Task goal >>
Count the lines of the rows below that contain the string "pixels", treating uppercase and lowercase as different. Reply with the number alone.

Material shown >>
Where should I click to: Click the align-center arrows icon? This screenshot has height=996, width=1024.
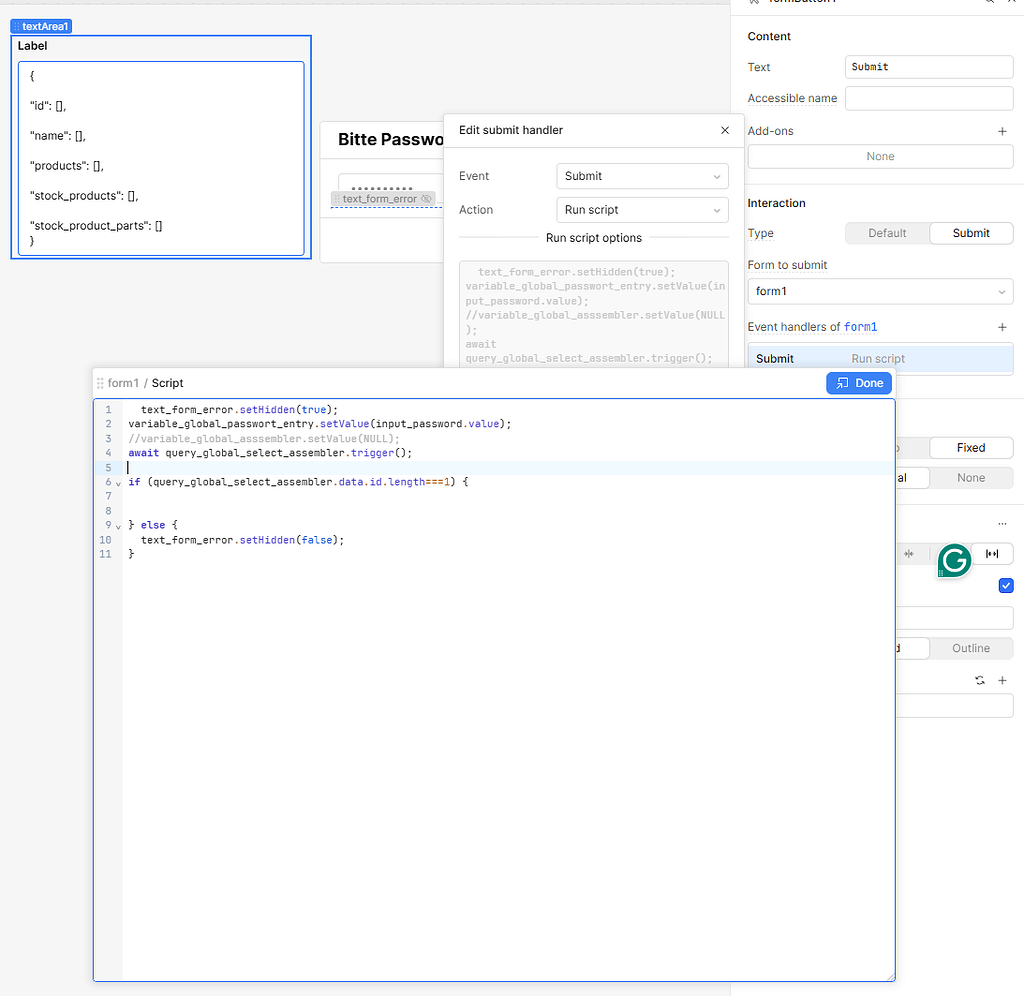click(x=909, y=553)
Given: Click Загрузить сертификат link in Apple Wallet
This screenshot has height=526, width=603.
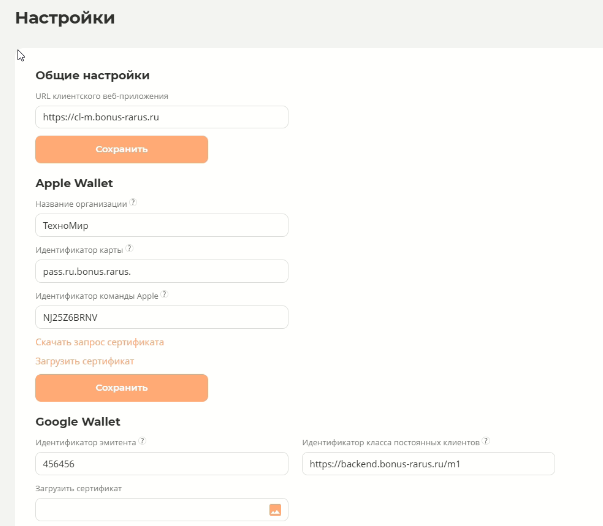Looking at the screenshot, I should tap(85, 361).
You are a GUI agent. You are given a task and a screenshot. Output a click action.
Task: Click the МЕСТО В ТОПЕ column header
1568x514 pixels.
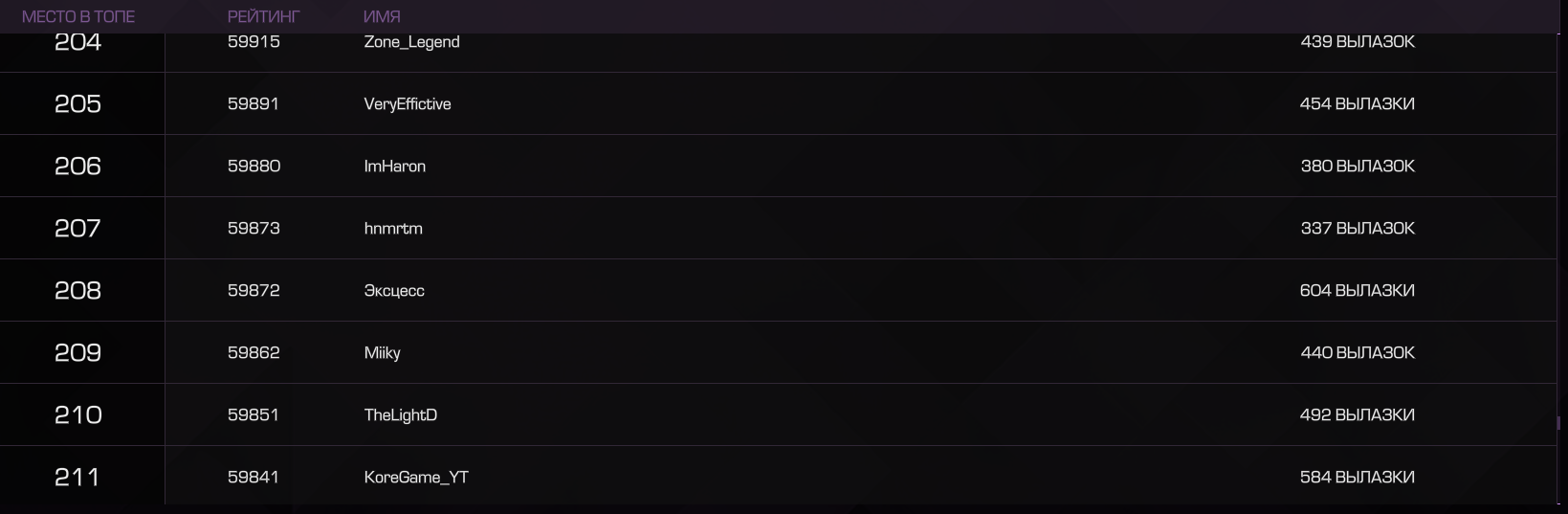(78, 16)
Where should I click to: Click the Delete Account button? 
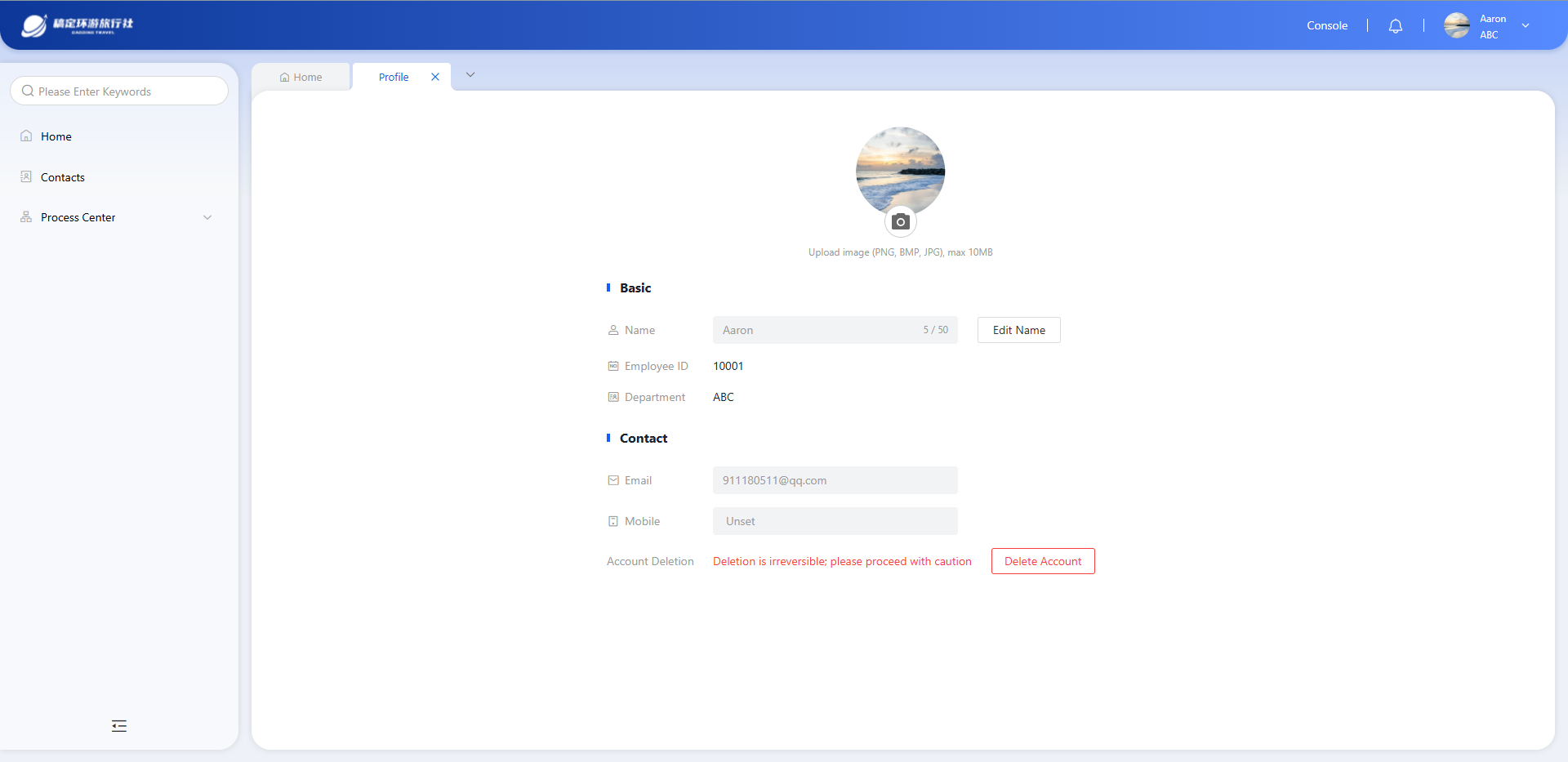pyautogui.click(x=1042, y=561)
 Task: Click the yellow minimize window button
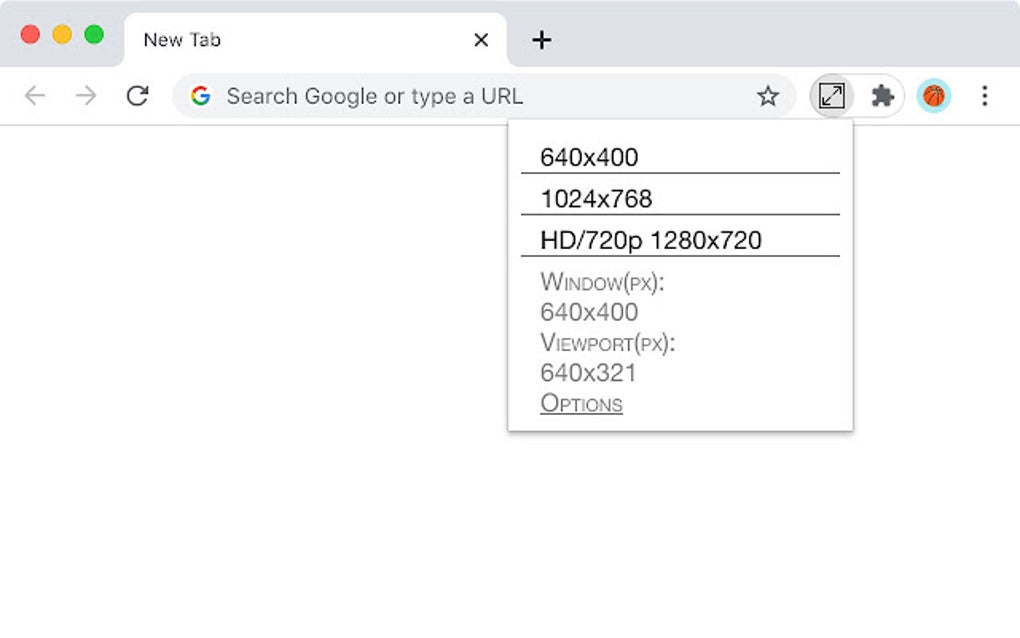[62, 34]
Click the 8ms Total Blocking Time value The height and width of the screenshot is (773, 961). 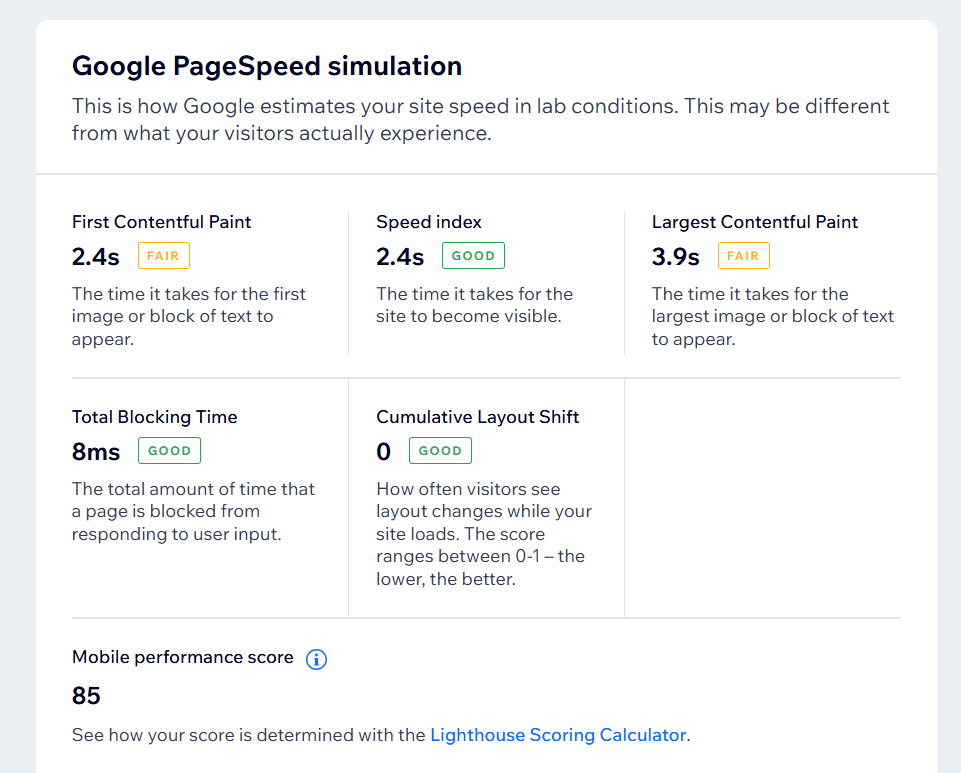click(x=96, y=452)
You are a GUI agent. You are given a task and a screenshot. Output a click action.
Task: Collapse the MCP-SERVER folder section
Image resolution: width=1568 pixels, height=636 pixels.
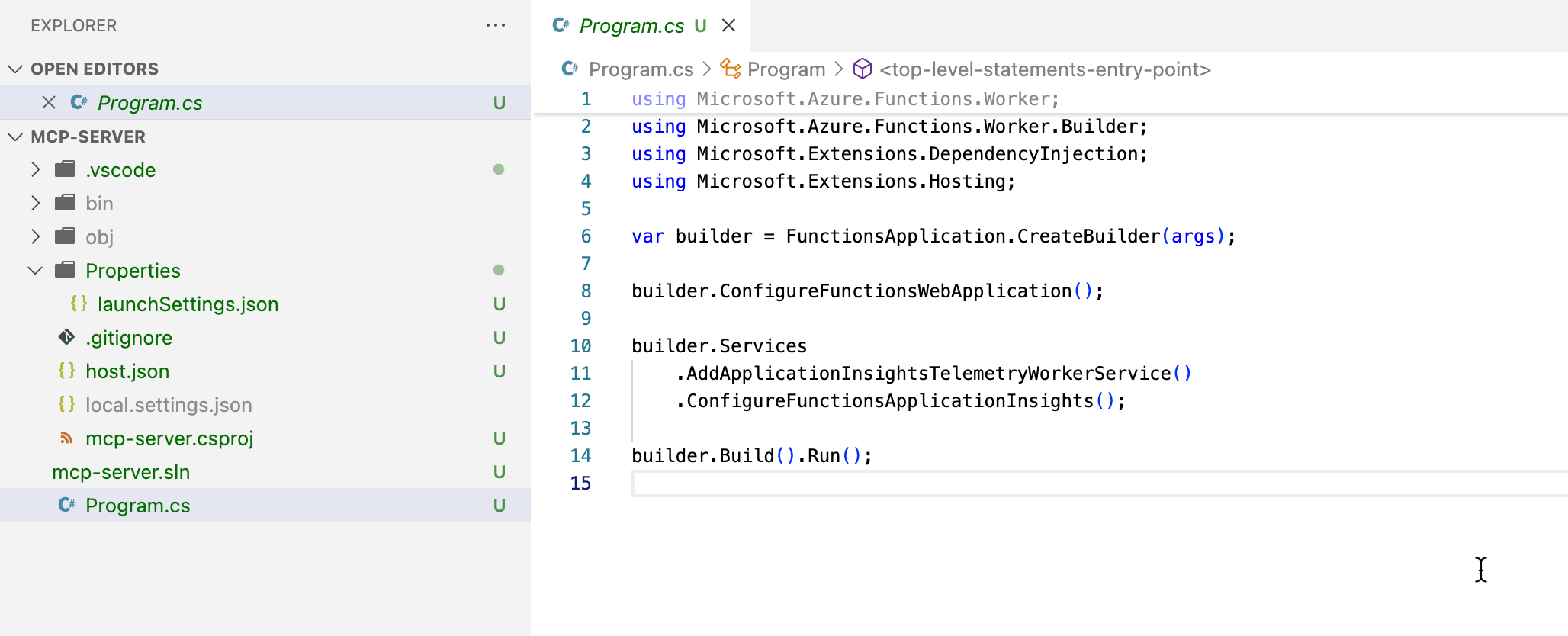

Answer to this exercise >>
2